Cinder Library is a Python library that allows using storage drivers provided by Cinder outside of OpenStack and without needing to run the Cinder service, so we don’t need Keystone, MySQL, or RabbitMQ services to control our storage.

The library is currently in an early development stage and can be considered as a proof of concept and not a finished product at this moment, so please carefully go over the limitations section to avoid surprises.

Due to the limited access to Cinder backends and time constraints the list of drivers that have been manually tested, and using the existing limited functional tests, are:

  • LVM with LIO
  • Dell EMC XtremIO
  • Dell EMC VMAX
  • Kaminario K2
  • Ceph/RBD
  • NetApp SolidFire

Features

  • Use a Cinder driver without running a DBMS, Message broker, or Cinder services.
  • Using multiple simultaneous drivers on the same program.
  • Stateless: Support full serialization of objects and context to JSON or string so the state can be restored.
  • Metadata persistence plugin mechanism.
  • Basic operations support:
    • Create volume
    • Delete volume
    • Extend volume
    • Clone volume
    • Create snapshot
    • Delete snapshot
    • Create volume from snapshot
    • Connect volume
    • Disconnect volume
    • Local attach
    • Local detach
    • Validate connector

Demo

Limitations

Being in its early development stages the library is in no way close to the robustness or feature richness that the Cinder project provides. Some of the more noticeable limitations one should be aware of are:

  • Most methods don’t perform argument validation so it’s a classic GIGO library.
  • The logic has been kept to a minimum and higher functioning logic is expected to be handled by the caller.
  • There is no CI, or unit tests for that matter, and certainly nothing so fancy as third party vendor CIs, so things could be broken at any point. We only have some automated, yet limited, functional tests.
  • Only a subset of Cinder available operations are supported by the library.
  • The only Cinder release that has been tested with the library has been Pike.
  • Access to a small number of storage arrays has limited the number of drivers that have been verified to work with cinderlib.

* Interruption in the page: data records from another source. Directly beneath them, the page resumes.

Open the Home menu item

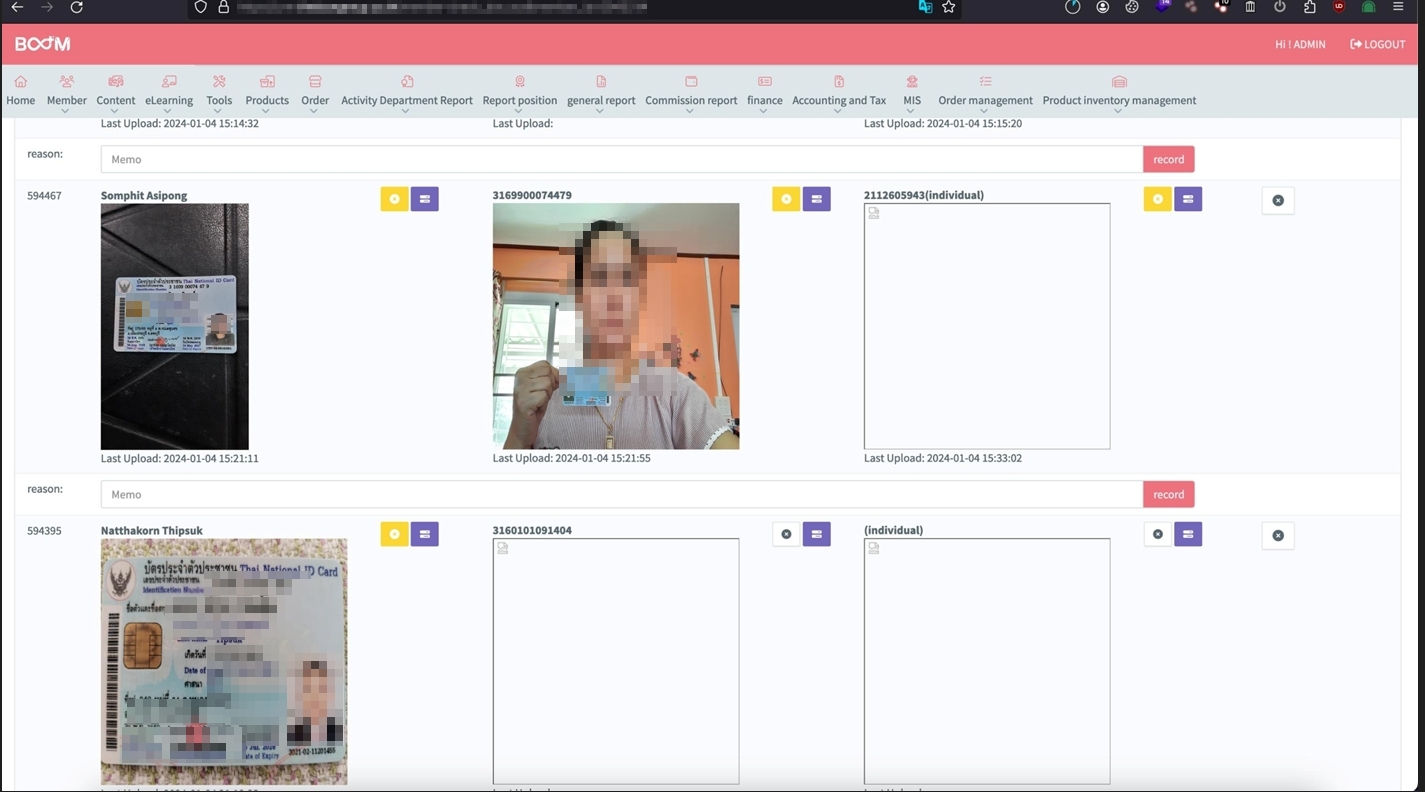coord(20,90)
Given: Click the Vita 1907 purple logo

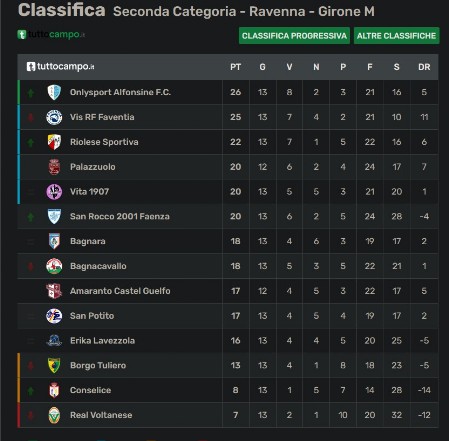Looking at the screenshot, I should (54, 192).
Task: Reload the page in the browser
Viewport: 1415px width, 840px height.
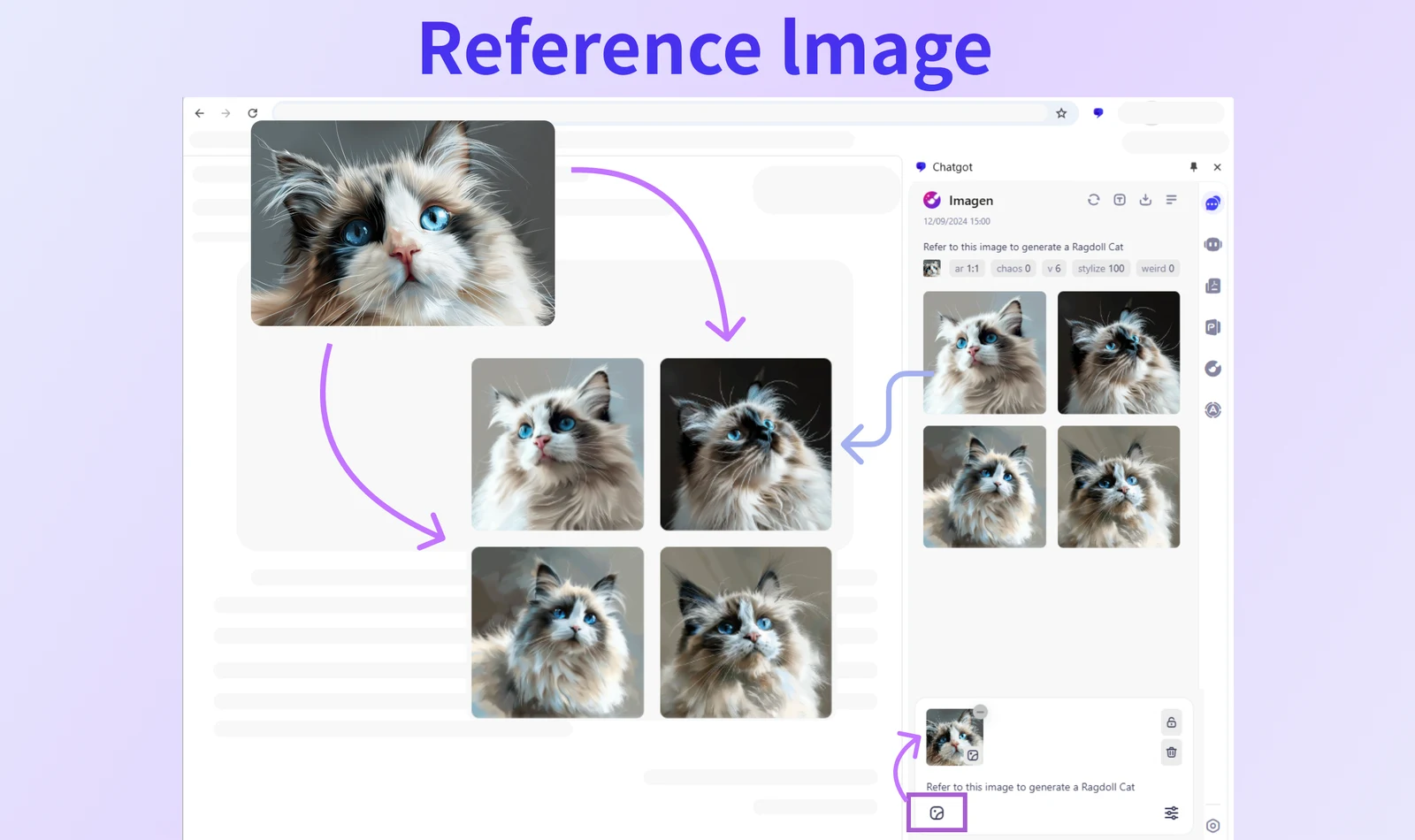Action: click(253, 113)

Besides cinderlib’s own limitations the library also inherits some from Cinder’s code and will be bound by the same restrictions and behaviors of the drivers as if they were running under the standard Cinder services. The most notorious ones are:

  • Dependency on the eventlet library.
  • Behavior inconsistency on some operations across drivers. For example you can find drivers where cloning is a cheap operation performed by the storage array whereas other will actually create a new volume, attach the source and new volume and perform a full copy of the data.
  • External dependencies must be handled manually. So we’ll have to take care of any library, package, or CLI tool that is required by the driver.
  • Relies on command execution via sudo for attach/detach operations as well as some CLI tools.